No.9

7:00 AM

Rothko, No.9, 1954
By LISA MAEDA

Standing on the surface of the moon, I look out into the horizon. Greeted by a dark abyss above, the luminosity beneath me assures me that I'm still grounded. All this, surrounded by a frame of burnt orange — a gentle reminder that this bleak, breathtaking landscape exists simply as a painting.

Mark Rothko's formula for abstract works seemingly allow for little detail, at least from a distance. An assortment of 3 or 4 colors, a few horizontal blocks, an unsteady hand, and voila! A bona fide Rothko, or so I thought. However, we aren't supposed to view Rothko's paintings as tiny thumbnails on Google. When asked how they should be viewed, Rothko replied, "18 inches [away]," most likely while rapidly smoking away at a cigarette. Considering his canvases ran just above the size of a regular human being, viewing a Rothko from 18 inches away would remove all distractions from one's field of vision. Now that's a different way of seeing things.
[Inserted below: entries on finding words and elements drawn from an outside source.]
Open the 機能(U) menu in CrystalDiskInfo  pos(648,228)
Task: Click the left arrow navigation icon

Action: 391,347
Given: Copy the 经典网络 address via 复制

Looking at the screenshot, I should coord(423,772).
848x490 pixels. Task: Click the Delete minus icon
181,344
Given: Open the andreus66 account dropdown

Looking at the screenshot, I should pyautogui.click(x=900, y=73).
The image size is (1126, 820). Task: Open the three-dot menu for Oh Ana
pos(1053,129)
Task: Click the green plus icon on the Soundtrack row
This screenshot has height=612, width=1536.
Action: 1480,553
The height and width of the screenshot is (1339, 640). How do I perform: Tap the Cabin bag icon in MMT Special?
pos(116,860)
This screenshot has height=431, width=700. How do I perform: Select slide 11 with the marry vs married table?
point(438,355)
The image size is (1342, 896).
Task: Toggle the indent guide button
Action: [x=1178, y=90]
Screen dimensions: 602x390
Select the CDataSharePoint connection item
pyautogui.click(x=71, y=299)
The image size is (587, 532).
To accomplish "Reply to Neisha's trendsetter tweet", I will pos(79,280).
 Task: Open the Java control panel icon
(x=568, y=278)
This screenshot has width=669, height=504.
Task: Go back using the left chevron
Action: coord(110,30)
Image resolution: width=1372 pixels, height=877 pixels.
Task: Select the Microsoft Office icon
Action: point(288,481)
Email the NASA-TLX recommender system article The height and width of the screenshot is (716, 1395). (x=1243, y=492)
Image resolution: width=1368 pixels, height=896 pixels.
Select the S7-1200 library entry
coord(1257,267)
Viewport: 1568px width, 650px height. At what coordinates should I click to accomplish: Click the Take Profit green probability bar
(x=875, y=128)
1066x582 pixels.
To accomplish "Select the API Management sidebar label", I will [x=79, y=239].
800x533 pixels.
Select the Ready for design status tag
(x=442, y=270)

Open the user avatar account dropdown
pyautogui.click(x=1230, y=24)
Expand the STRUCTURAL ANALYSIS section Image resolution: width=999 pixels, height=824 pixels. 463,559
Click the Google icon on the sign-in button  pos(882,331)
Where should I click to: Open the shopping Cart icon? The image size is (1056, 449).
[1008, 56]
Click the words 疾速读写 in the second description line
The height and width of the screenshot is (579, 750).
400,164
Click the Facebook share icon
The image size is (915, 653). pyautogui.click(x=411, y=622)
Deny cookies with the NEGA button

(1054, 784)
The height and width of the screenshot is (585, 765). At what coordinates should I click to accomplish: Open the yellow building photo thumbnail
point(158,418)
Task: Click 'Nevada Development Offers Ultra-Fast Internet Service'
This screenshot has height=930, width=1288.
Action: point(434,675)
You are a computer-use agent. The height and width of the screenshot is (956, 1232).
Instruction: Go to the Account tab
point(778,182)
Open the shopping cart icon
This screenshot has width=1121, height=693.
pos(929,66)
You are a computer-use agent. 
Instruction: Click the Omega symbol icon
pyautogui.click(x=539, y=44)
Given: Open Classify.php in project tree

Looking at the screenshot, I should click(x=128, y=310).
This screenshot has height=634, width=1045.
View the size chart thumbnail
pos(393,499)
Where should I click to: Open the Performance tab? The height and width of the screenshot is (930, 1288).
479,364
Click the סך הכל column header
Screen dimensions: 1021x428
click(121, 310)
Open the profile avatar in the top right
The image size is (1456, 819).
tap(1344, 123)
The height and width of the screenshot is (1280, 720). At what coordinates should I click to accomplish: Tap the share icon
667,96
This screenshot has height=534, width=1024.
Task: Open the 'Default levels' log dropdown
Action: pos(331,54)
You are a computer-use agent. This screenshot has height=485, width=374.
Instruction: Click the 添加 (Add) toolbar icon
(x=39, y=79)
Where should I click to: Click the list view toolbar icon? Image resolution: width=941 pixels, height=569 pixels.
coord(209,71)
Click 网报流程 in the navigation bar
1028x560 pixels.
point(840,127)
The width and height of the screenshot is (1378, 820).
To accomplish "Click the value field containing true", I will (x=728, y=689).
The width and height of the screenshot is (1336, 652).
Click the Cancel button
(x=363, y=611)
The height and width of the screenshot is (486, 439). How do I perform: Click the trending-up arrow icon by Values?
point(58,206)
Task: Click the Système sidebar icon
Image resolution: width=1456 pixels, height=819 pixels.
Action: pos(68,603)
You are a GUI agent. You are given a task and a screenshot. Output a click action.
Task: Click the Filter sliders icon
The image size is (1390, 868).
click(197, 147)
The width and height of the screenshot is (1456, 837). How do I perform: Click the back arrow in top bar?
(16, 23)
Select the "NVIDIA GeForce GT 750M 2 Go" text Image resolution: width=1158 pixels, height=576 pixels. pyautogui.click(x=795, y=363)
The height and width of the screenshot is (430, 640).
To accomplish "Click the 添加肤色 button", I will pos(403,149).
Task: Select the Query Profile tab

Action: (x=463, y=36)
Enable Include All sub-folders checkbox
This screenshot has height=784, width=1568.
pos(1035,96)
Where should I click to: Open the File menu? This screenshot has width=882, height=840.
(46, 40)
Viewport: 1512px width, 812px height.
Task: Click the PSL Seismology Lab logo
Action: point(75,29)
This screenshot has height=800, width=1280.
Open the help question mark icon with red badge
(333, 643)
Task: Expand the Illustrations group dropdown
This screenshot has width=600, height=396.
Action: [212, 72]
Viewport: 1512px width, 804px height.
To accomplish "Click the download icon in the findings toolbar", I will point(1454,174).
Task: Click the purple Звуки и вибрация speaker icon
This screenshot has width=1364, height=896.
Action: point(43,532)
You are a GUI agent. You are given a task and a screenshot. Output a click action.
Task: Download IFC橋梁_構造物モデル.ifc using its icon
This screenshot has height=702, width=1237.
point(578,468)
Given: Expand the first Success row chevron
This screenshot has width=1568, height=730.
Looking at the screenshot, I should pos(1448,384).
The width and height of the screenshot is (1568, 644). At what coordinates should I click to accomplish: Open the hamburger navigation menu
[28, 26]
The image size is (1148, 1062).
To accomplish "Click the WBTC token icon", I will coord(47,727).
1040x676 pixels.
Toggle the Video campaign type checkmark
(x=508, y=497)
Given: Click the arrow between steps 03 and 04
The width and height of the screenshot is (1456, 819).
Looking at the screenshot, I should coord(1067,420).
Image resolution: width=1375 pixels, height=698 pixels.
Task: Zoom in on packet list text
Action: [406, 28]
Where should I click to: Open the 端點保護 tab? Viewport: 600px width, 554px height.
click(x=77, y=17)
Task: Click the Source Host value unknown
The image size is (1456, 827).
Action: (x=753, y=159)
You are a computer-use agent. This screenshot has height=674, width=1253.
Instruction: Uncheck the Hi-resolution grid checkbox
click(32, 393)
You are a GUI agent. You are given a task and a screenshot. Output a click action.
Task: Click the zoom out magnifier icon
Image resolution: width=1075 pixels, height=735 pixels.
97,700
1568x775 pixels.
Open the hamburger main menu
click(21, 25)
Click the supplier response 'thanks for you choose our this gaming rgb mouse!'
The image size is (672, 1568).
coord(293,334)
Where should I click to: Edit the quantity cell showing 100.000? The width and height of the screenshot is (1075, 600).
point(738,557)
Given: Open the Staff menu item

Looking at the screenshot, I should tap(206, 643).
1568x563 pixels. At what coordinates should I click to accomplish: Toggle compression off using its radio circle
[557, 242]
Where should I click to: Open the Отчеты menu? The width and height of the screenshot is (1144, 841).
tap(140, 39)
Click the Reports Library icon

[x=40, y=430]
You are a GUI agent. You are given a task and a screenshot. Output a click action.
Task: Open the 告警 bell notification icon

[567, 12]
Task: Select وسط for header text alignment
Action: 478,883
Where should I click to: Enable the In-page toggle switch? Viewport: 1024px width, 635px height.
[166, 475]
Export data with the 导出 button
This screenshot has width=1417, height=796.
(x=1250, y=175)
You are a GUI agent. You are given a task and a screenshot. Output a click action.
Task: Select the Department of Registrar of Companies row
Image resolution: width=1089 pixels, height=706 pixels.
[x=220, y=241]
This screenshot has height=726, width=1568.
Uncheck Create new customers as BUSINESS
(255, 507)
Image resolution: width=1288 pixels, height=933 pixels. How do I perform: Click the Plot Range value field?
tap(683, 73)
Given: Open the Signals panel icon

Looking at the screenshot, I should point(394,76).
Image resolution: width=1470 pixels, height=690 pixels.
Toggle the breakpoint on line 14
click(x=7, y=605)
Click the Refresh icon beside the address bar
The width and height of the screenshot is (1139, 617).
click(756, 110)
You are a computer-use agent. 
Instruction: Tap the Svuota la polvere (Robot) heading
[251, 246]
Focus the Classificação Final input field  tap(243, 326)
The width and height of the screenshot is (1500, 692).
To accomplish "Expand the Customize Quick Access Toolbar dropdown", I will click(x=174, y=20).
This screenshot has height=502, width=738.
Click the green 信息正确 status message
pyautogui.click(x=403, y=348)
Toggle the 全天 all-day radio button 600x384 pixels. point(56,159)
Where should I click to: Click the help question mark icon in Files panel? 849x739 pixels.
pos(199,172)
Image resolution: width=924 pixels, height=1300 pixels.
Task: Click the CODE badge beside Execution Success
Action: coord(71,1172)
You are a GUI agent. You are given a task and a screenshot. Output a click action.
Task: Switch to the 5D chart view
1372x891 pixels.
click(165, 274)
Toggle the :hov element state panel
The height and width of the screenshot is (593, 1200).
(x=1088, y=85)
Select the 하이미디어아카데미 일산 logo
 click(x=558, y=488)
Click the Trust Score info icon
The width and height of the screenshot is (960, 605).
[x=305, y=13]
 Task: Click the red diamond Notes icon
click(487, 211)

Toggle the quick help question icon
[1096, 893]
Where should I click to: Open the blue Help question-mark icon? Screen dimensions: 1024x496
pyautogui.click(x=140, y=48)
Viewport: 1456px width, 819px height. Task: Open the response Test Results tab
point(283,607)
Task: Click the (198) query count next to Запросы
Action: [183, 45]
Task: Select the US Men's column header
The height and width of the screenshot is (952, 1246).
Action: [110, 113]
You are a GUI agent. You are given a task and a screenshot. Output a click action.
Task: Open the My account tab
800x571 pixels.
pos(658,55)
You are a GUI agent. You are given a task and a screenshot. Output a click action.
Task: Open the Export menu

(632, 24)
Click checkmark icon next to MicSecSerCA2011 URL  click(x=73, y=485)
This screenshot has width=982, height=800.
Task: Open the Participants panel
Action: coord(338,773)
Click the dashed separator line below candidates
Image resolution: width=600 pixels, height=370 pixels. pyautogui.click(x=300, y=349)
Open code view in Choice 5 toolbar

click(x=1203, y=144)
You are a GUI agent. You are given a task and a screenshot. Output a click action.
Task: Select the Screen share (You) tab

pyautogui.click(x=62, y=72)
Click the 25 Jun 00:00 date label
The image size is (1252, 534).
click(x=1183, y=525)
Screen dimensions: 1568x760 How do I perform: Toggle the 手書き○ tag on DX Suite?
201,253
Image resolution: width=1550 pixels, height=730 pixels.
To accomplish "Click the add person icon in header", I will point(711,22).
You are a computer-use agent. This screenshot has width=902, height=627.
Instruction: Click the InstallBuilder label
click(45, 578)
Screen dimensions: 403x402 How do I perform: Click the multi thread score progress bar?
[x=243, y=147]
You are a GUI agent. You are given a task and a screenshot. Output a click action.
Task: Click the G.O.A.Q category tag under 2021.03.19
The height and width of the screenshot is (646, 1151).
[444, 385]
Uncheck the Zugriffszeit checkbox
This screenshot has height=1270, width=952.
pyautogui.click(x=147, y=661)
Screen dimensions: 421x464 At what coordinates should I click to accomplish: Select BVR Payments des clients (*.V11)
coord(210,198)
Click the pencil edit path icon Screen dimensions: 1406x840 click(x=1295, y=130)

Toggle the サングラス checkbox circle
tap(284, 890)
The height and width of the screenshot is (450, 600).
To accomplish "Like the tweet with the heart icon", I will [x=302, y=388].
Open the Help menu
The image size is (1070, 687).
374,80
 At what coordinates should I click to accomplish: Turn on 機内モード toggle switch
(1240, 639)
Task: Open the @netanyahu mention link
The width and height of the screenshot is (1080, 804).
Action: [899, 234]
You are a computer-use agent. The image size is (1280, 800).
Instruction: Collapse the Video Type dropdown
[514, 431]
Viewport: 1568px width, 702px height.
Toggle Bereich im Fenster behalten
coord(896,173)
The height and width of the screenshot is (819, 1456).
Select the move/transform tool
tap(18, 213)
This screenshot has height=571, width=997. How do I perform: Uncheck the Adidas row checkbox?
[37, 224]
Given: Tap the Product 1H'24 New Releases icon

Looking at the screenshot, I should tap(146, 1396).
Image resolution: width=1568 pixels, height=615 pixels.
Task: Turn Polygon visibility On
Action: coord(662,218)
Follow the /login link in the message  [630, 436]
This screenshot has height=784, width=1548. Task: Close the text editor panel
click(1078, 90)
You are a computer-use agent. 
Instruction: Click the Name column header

Rothko sought tragedy in his work. Yet, in a world plagued with war and the threat of nuclear annihilation, the public desired to avert their eyes from exactly that. It's no wonder, then, that his paintings prompted many to tears at the sight of them. In Simon Schama's Power of Art, Rothko's scenes are often accompanied by a grim piano track and grey scale. His actor speaks slowly and sparingly. He is solemn faced and still, surrounded by little in his giant workshop. This lonely cinematic experience and Nietzsche's existentialist teachings honed my outlook on abstract art as a whole.

Though the wars of the 20th century have passed, the existentialist concept of a meaningless world still remains. Still, if faced with insignificant lives and a feckless world, it is our responsibility to make something of it. Rothko's works, vague as they are, hold the same principle. Engage with the work, and discover your interpretation.